▸ Action item: Your answer should repeat exactly the lines from the one holding "[Chercher] (858, 137)" through the end of the data, and it should contain no pictures.

▸ Task data:
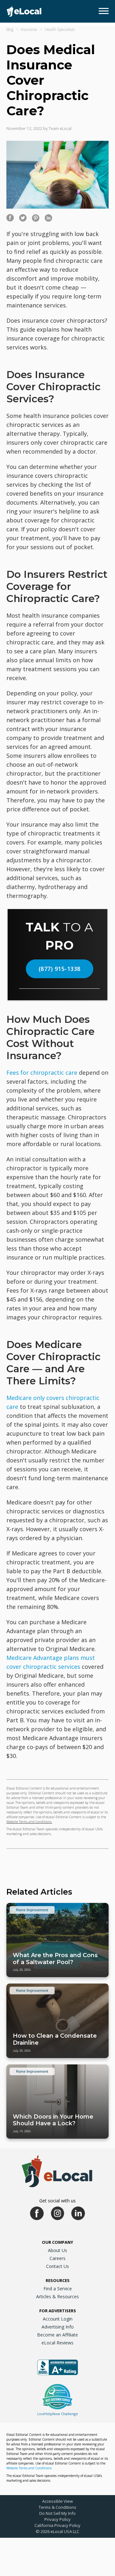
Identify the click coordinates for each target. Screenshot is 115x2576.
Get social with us (57, 2201)
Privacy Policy (57, 2519)
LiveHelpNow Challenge (57, 2413)
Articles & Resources (57, 2296)
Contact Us (57, 2266)
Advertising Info (58, 2327)
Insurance (29, 29)
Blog (9, 29)
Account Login (58, 2319)
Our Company (57, 2242)
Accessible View (57, 2501)
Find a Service (57, 2288)
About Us (57, 2250)
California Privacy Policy (57, 2525)
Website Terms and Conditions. (29, 1821)
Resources (58, 2280)
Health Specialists (60, 29)
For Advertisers (57, 2311)
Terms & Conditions (57, 2507)
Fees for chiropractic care (41, 1072)
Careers (57, 2258)
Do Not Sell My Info (57, 2513)
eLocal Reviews (57, 2343)
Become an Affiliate (57, 2335)
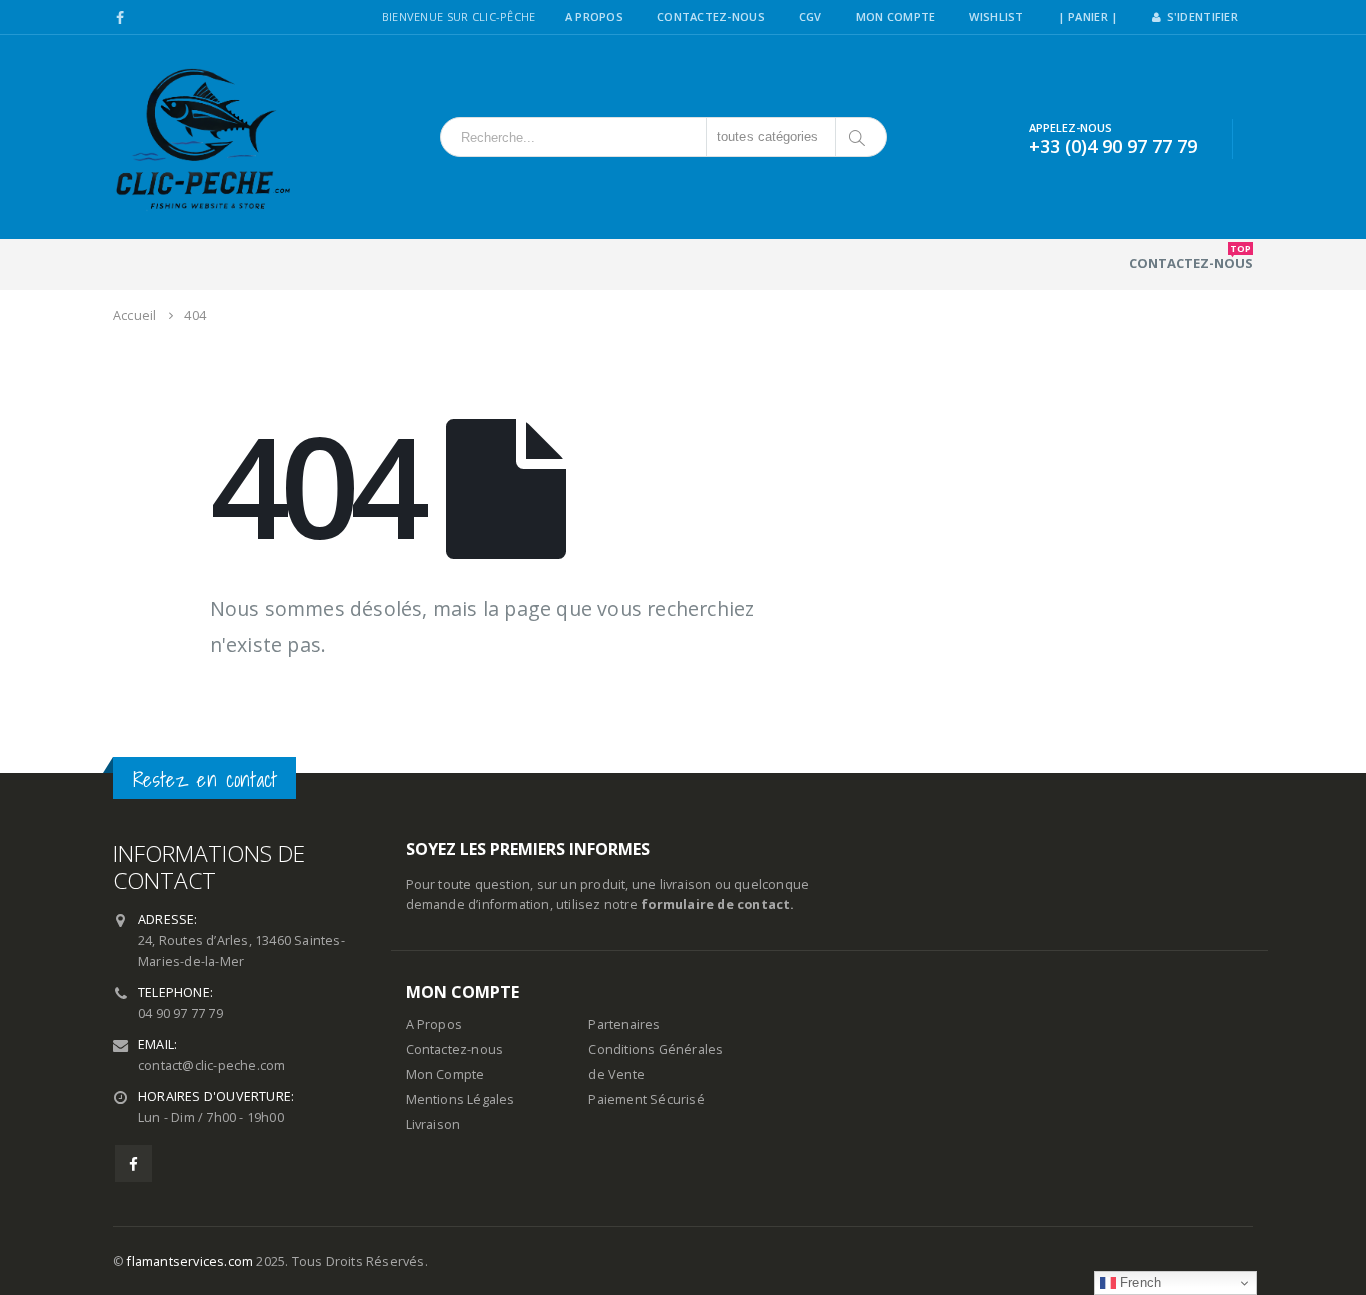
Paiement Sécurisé (646, 1099)
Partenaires (624, 1024)
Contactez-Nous (711, 16)
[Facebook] (120, 18)
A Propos (594, 16)
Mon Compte (896, 16)
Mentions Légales (460, 1099)
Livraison (433, 1124)
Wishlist (996, 16)
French (1138, 1282)
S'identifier (1202, 16)
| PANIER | (1088, 16)
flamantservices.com (190, 1261)
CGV (810, 16)
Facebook (133, 1163)
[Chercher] (858, 137)
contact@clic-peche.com (211, 1065)
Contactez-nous (1191, 257)
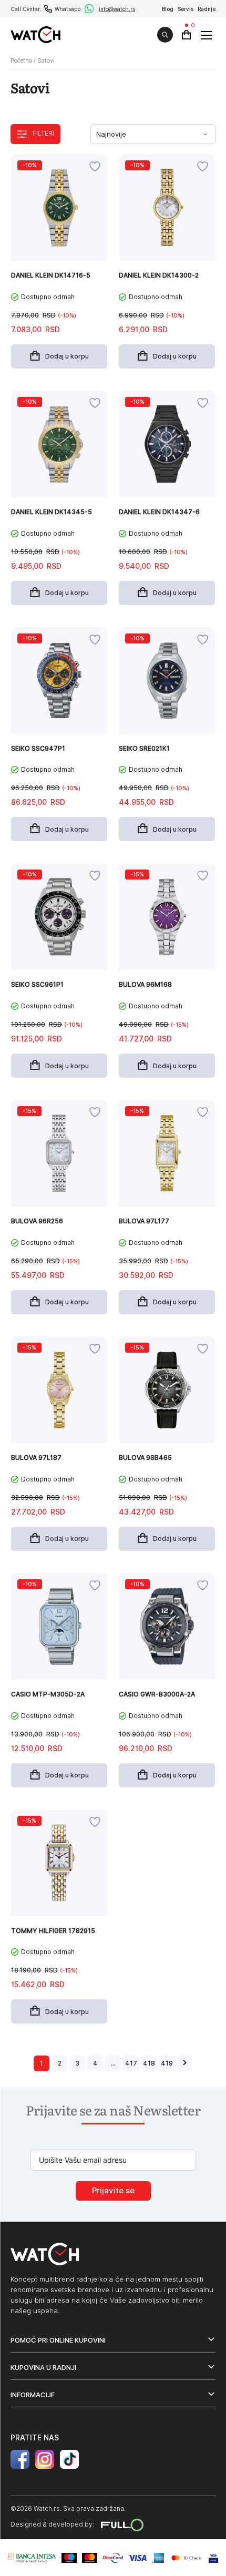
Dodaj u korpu (67, 356)
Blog (167, 9)
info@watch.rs (117, 9)
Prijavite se (113, 2190)
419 (167, 2063)
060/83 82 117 (48, 9)
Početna (21, 60)
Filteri (43, 133)
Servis (185, 9)
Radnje (206, 9)
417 (131, 2063)
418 (149, 2063)
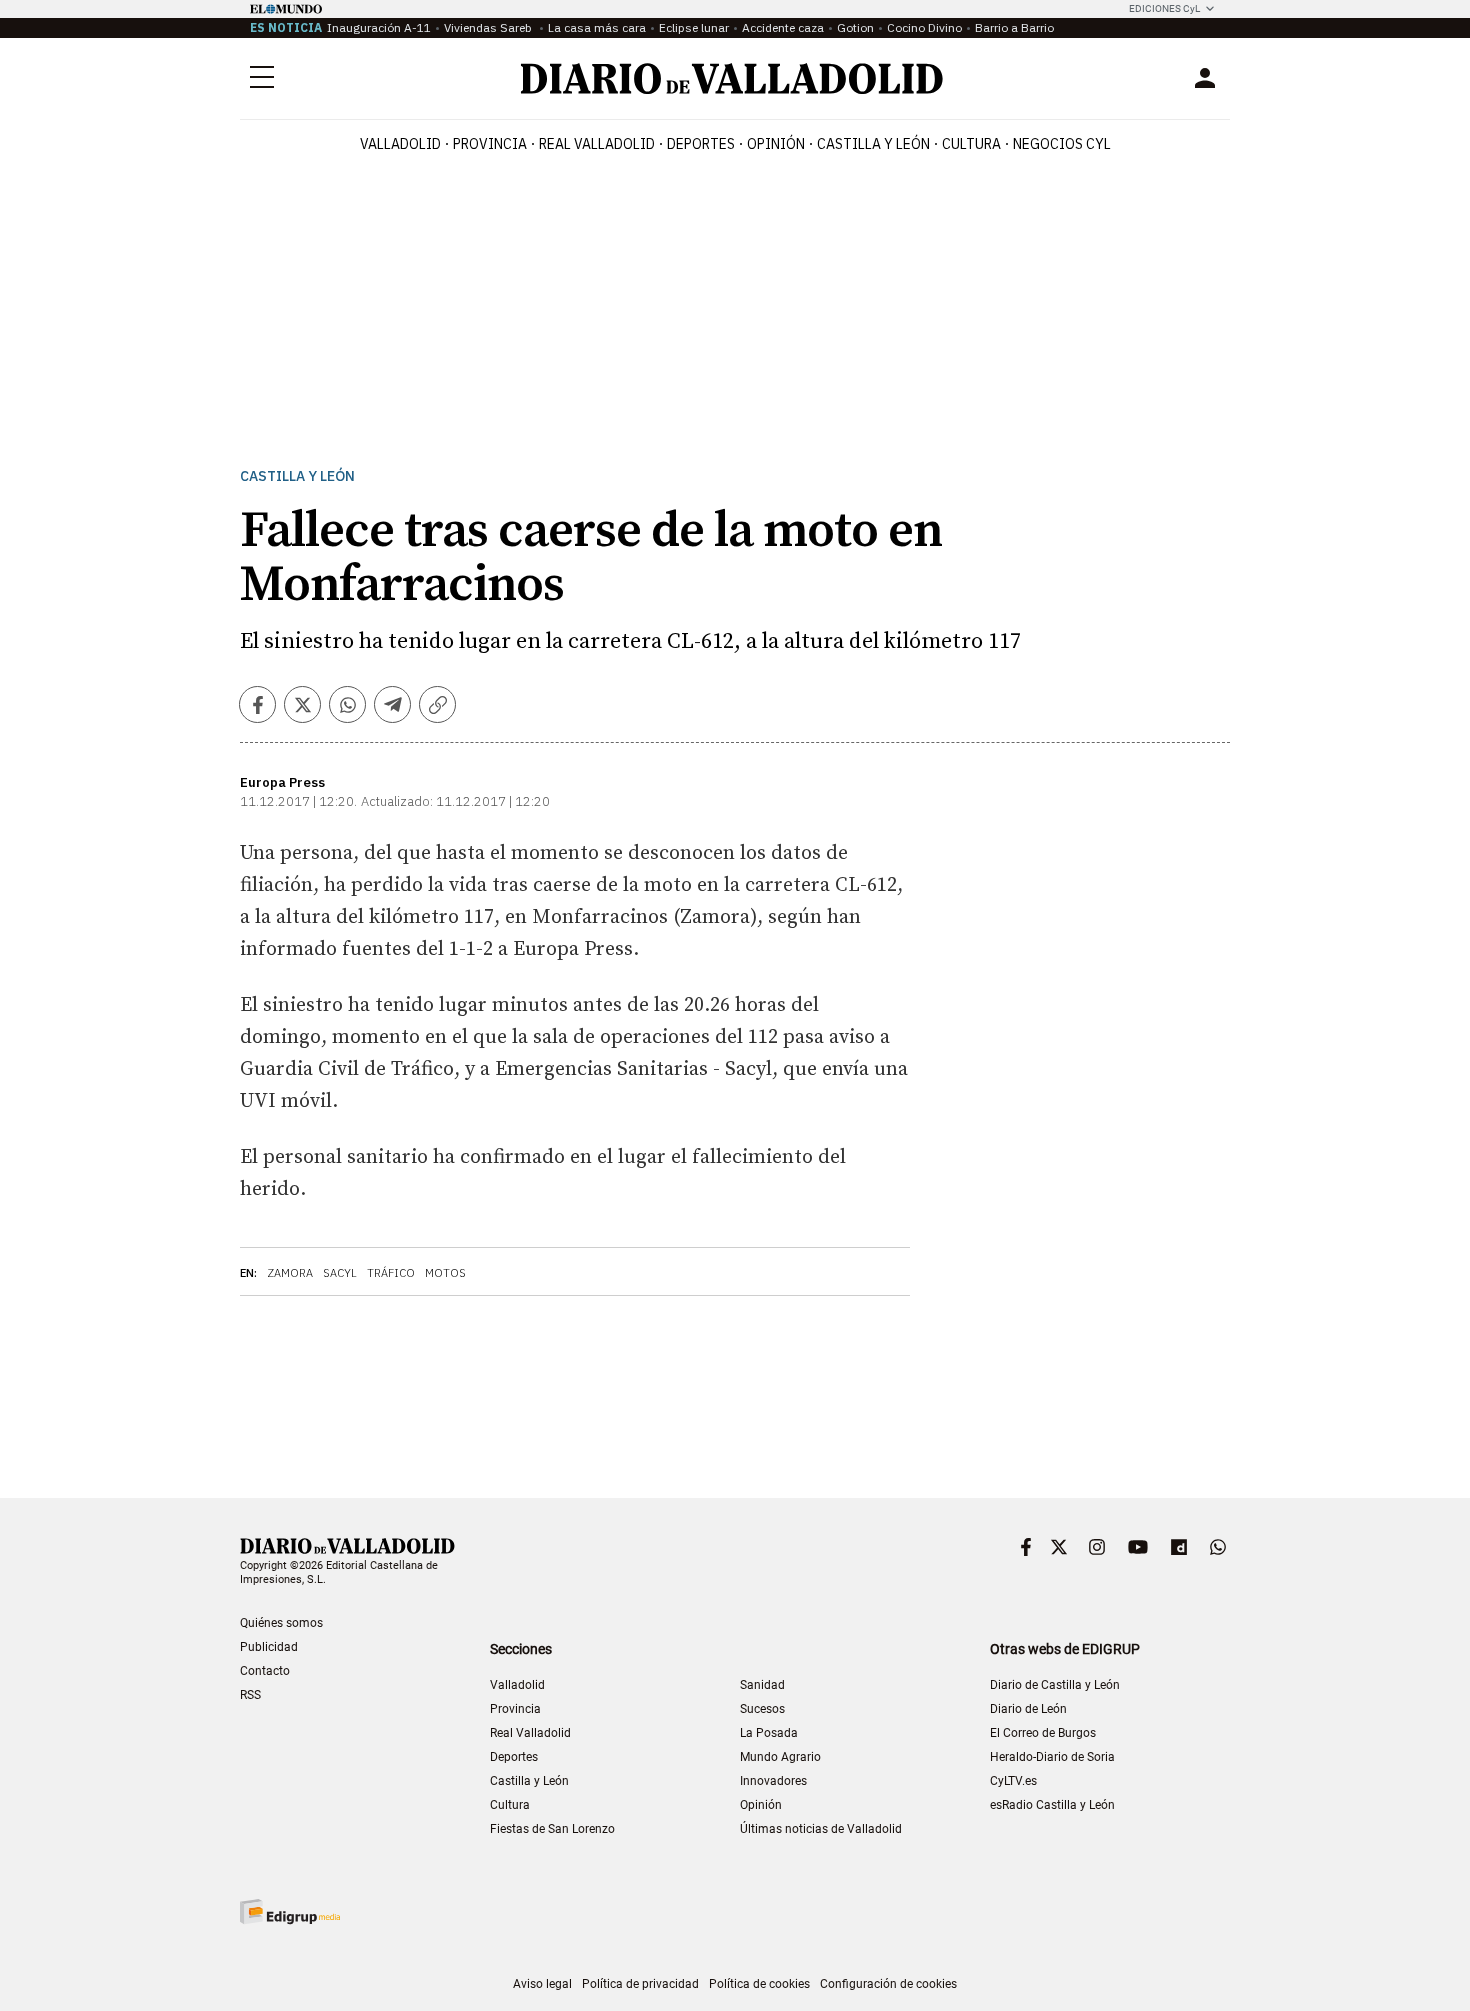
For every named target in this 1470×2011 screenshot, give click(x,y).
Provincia (490, 144)
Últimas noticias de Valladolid (821, 1829)
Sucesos (762, 1709)
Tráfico (391, 1273)
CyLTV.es (1013, 1781)
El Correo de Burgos (1043, 1733)
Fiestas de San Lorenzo (552, 1829)
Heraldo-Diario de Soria (1052, 1757)
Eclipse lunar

▸ Expected answer:
[Chercher] (858, 137)
contact@clic-peche.com (211, 1065)
Contactez-nous (1191, 257)
Dodaj u korpu (67, 356)
Blog (167, 9)
info@watch.rs (117, 9)
Prijavite se (113, 2190)
419 (167, 2063)
060/83 82 117 (48, 9)
Početna (21, 60)
Filteri (43, 133)
Servis (185, 9)
Radnje (206, 9)
417 (131, 2063)
418 (149, 2063)
For every named target in this 1470×2011 screenshot, give click(x,y).
Provincia (490, 144)
Últimas noticias de Valladolid (821, 1829)
Sucesos (762, 1709)
Tráfico (391, 1273)
CyLTV.es (1013, 1781)
El Correo de Burgos (1043, 1733)
Fiestas de San Lorenzo (552, 1829)
Heraldo-Diario de Soria (1052, 1757)
Eclipse lunar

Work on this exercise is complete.